- **Task objective**
Within the listing below, how many lines hold the string "Commission"? Only the number should be given.
[Opening Source material section]
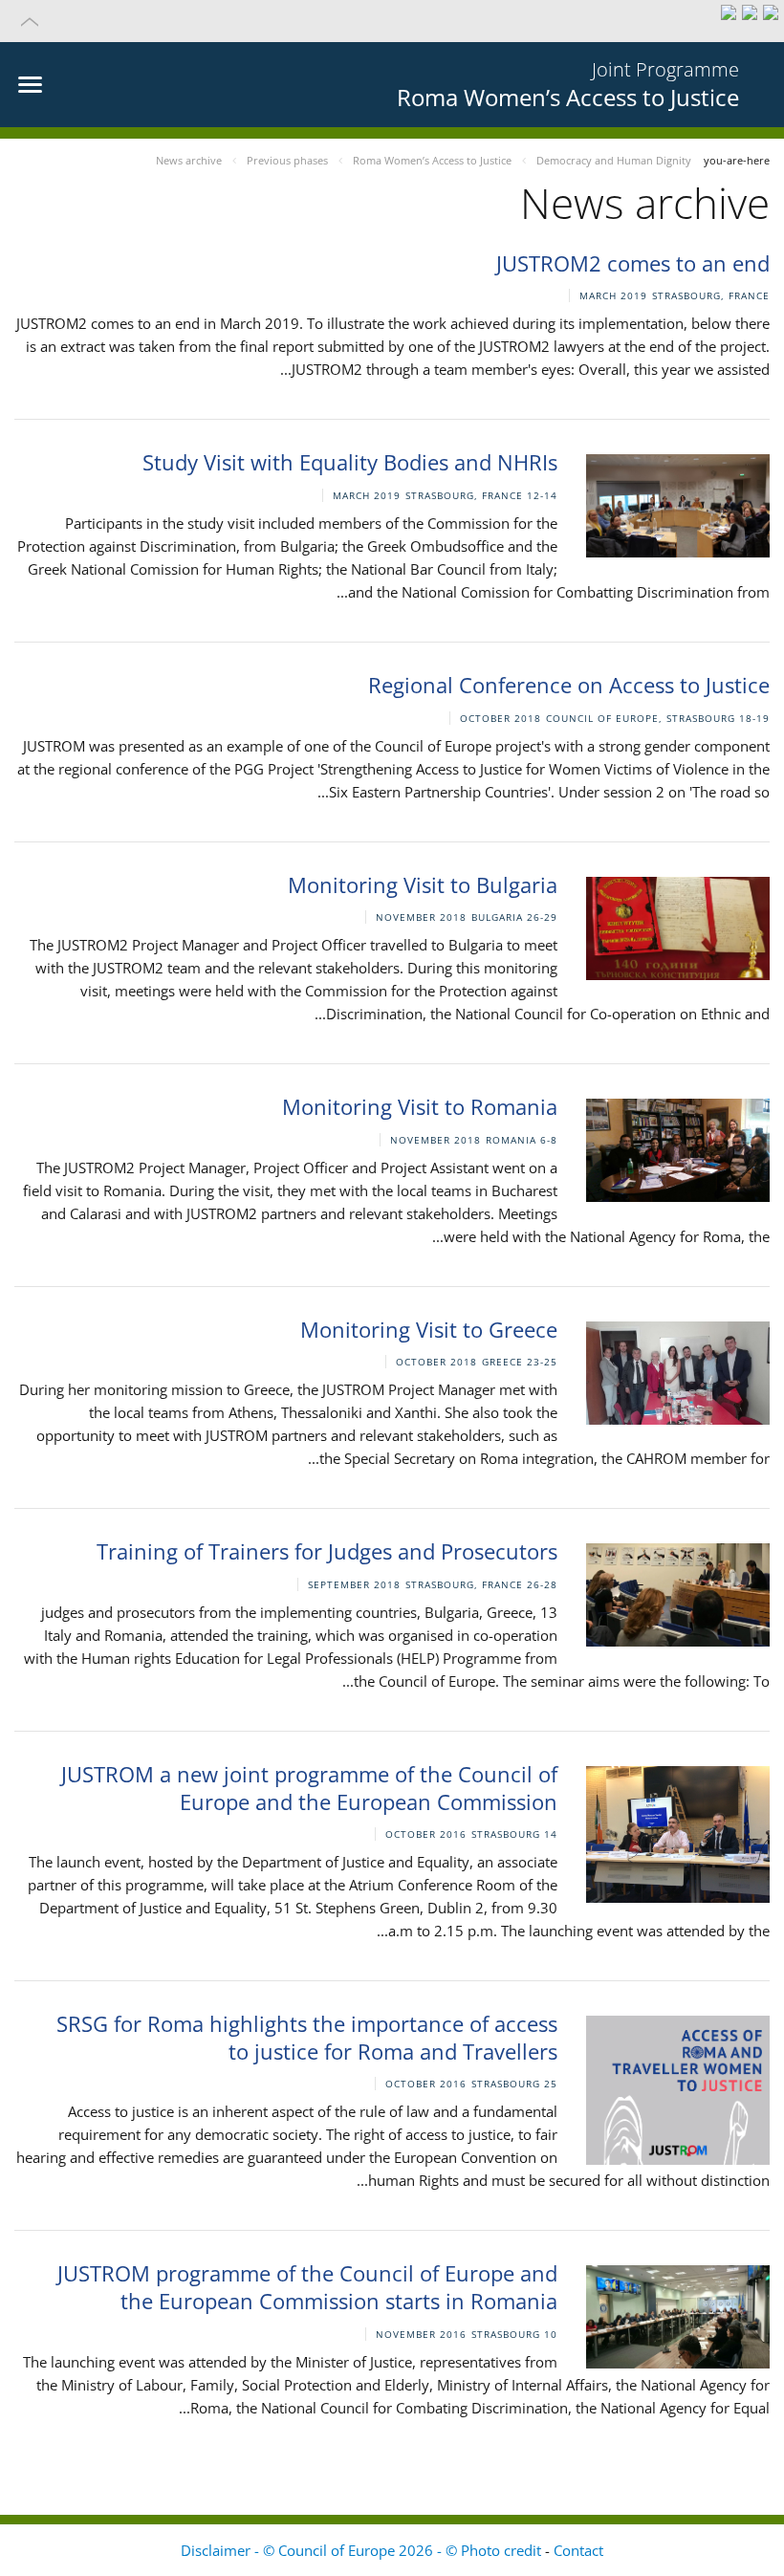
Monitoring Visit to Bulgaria (422, 884)
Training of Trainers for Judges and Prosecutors (327, 1551)
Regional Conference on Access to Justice (569, 684)
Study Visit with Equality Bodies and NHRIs (349, 462)
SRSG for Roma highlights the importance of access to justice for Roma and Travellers (306, 2037)
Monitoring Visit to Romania (419, 1106)
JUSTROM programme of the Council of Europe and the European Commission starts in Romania (307, 2287)
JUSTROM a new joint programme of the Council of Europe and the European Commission (309, 1787)
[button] (392, 21)
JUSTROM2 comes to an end (633, 263)
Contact (578, 2550)
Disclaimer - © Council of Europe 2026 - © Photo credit (363, 2550)
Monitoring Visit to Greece (428, 1329)
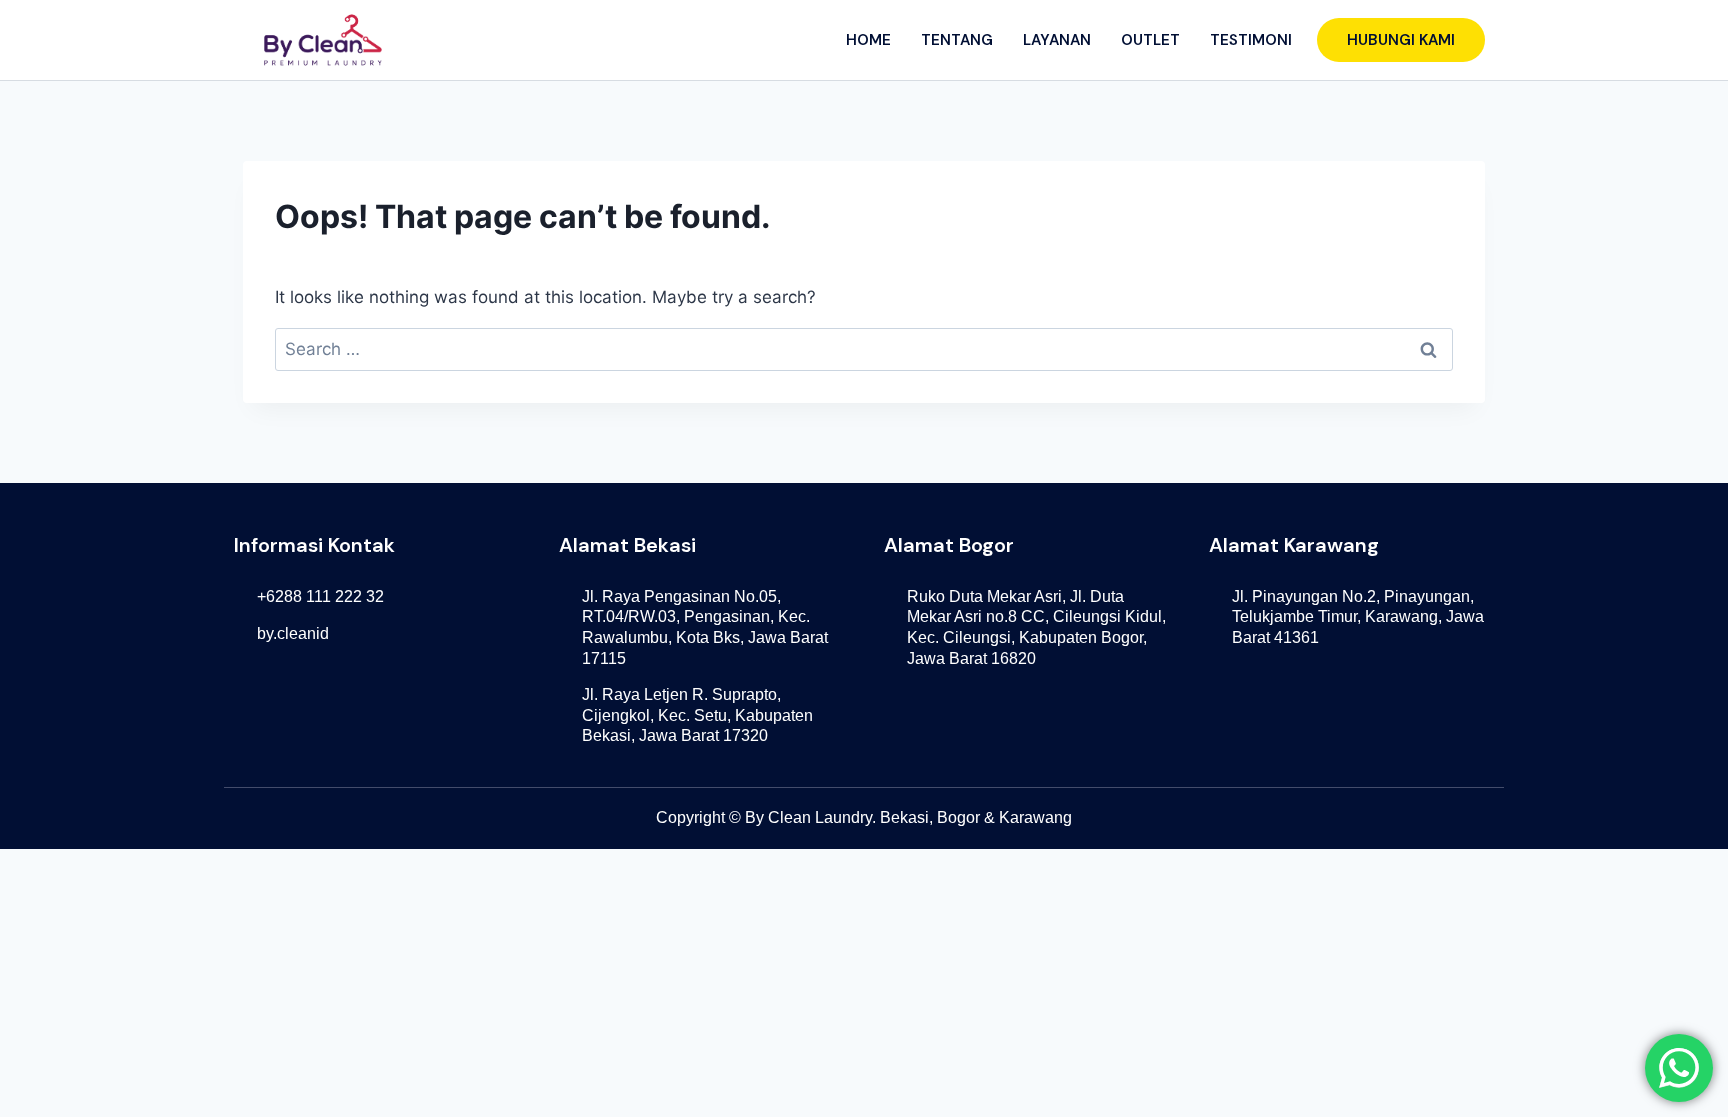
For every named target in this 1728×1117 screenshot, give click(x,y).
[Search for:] (864, 349)
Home (868, 40)
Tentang (957, 40)
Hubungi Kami (1401, 40)
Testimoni (1251, 40)
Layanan (1057, 40)
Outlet (1150, 40)
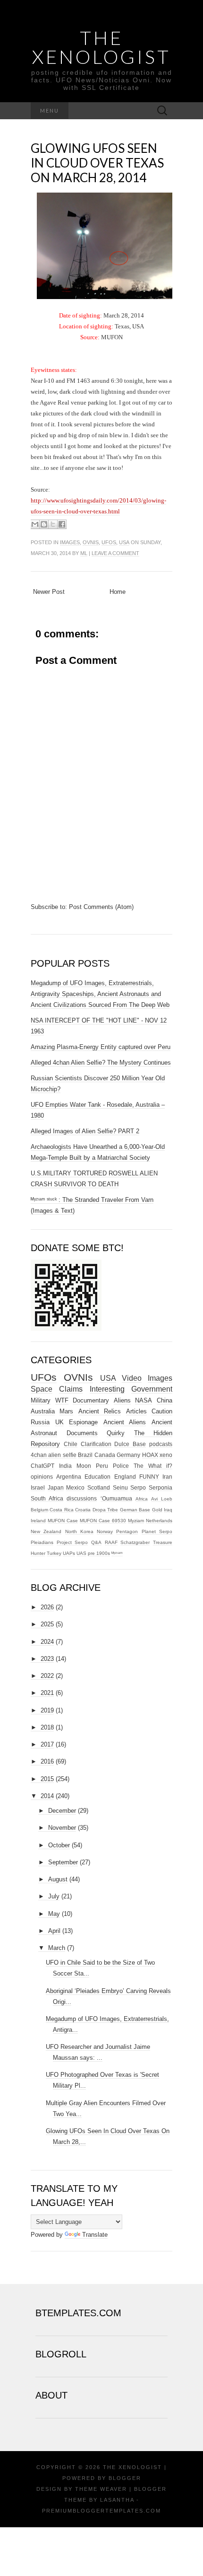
[Closing Source material section]
- **Response to the exercise**
2